Bach once again answers the actually rhetorical question of how little sense one can have of timing and crimes committed by regimes in his own way. He invents a dimension that seems only accessible to him and the Messiah-like acting FIFA boss Gianni Infantino. While the world is getting more and more drawn into this war and secret services fear a new major offensive by Putin's army in the spring, Bach is counting on the reintegration of Russian athletes with a view to the 2024 Olympic Games in Paris - although it is completely unclear whether Putin's army then perhaps still waging its brutal war of aggression against the neighboring country.

Basically, reintegration is an idea that should not be condemned but supported. The ban of an entire nation is a delicate matter and must constantly be checked for its proportionality. But here's the thing: Many Russian athletes are employed by the army (as in many other countries, by the way) and are therefore ambassadors for a murderous regime, regardless of whether they serve at the front, which they sometimes do, or Not. As of now, the proportionality for maintaining the international ban is maintained, even if, according to Bach, two special rapporteurs of the UN Human Rights Council are said to have recently raised "serious concerns" with the IOC. An "exclusion only because of the passport or the place of birth" is a possible violation of the United Nations' ban on discrimination, Bach reported.

In the IOC President's world, things look like this: "There is no talk of having Russian or Belarusian athletes in competitions," he explained as a guest at the Luge World Championships in Oberhof. The IOC is more concerned with "individual, neutral athletes without any reference to a nationality." Aryna Sabalenka gave an answer as to how this scenario could work and fail in reality. "Everyone knows that I'm a Belarusian player," confessed the "neutral" winner of the Australian Open. Incidentally, the tennis associations had not joined the ban.

How much athletes use the stage for themselves and for war propaganda was demonstrated last summer by gymnast Ivan Kuliak in a frightening way. The 20-year-old, who also had military training, competed with a 'Z' (war symbol) pasted over the Russian FA's logo to show his solidarity with the invasion of Ukraine. He tore the concept of neutrality to shreds. While some Russian athletes have taken a stand against the war, others remain silent out of fear or loudly and openly support Putin's invasion. Nobody can support their participation in the Olympic Games. But where is the line in a world between fear and propaganda? Who is a real opponent of war, who is a blood soldier?

Putin's aggression hardly knows any limits, the use of nuclear weapons seems to be the last. In his madness, he has everything in Ukraine shot at, not just military facilities. Attacks on critical infrastructure are open warfare against Ukrainian civilians. How can Bach seriously discuss the return of Russians to world sport these days? And even claim that there is an overwhelming majority for it. One would like to know which majority the IOC boss has constructed. Russia, China, North Korea, authoritarian regimes in Africa? Regimes that have no treaties with justice and peace?

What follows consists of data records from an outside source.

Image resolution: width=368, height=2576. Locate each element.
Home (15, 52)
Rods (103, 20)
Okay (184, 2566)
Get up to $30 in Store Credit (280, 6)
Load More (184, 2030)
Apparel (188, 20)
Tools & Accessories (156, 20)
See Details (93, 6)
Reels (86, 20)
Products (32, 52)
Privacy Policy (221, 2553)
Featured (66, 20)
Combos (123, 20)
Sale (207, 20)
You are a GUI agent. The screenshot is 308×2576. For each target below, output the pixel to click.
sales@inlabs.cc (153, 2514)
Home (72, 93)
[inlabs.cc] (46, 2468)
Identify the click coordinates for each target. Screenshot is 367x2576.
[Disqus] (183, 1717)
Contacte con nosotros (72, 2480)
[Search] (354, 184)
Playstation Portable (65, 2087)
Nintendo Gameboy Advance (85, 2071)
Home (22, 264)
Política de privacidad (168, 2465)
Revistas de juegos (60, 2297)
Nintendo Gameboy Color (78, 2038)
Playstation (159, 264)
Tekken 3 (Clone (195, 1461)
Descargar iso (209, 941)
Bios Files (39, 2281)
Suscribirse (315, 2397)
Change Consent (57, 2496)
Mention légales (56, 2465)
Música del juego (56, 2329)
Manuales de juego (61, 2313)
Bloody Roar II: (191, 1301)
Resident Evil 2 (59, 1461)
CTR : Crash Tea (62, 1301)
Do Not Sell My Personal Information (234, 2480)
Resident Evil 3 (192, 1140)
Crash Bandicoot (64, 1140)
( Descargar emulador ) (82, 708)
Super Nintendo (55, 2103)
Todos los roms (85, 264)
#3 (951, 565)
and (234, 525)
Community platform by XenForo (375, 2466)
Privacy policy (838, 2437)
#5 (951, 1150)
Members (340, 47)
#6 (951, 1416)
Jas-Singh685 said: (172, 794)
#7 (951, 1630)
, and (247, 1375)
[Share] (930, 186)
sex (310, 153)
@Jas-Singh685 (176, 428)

It wouldn't come as a surprise, because for years Bach has preferred to snuggle up with autos than with democrats, creating a strange world for himself that one can only marvel at with wide eyes in this country. In his apolitical style of sport, he simply ignored the serious human rights violations in China at the Winter Games in Beijing. A year earlier, at the postponed Corona Games in Tokyo, he thanked the Japanese for allowing the sports world to be a guest. He ignored the mood of the people in the country, who absolutely wanted to do without these guests - and especially Bach. Against all odds he had won the games. As so often, he conjured up the connecting power of sport. And now he's doing it again.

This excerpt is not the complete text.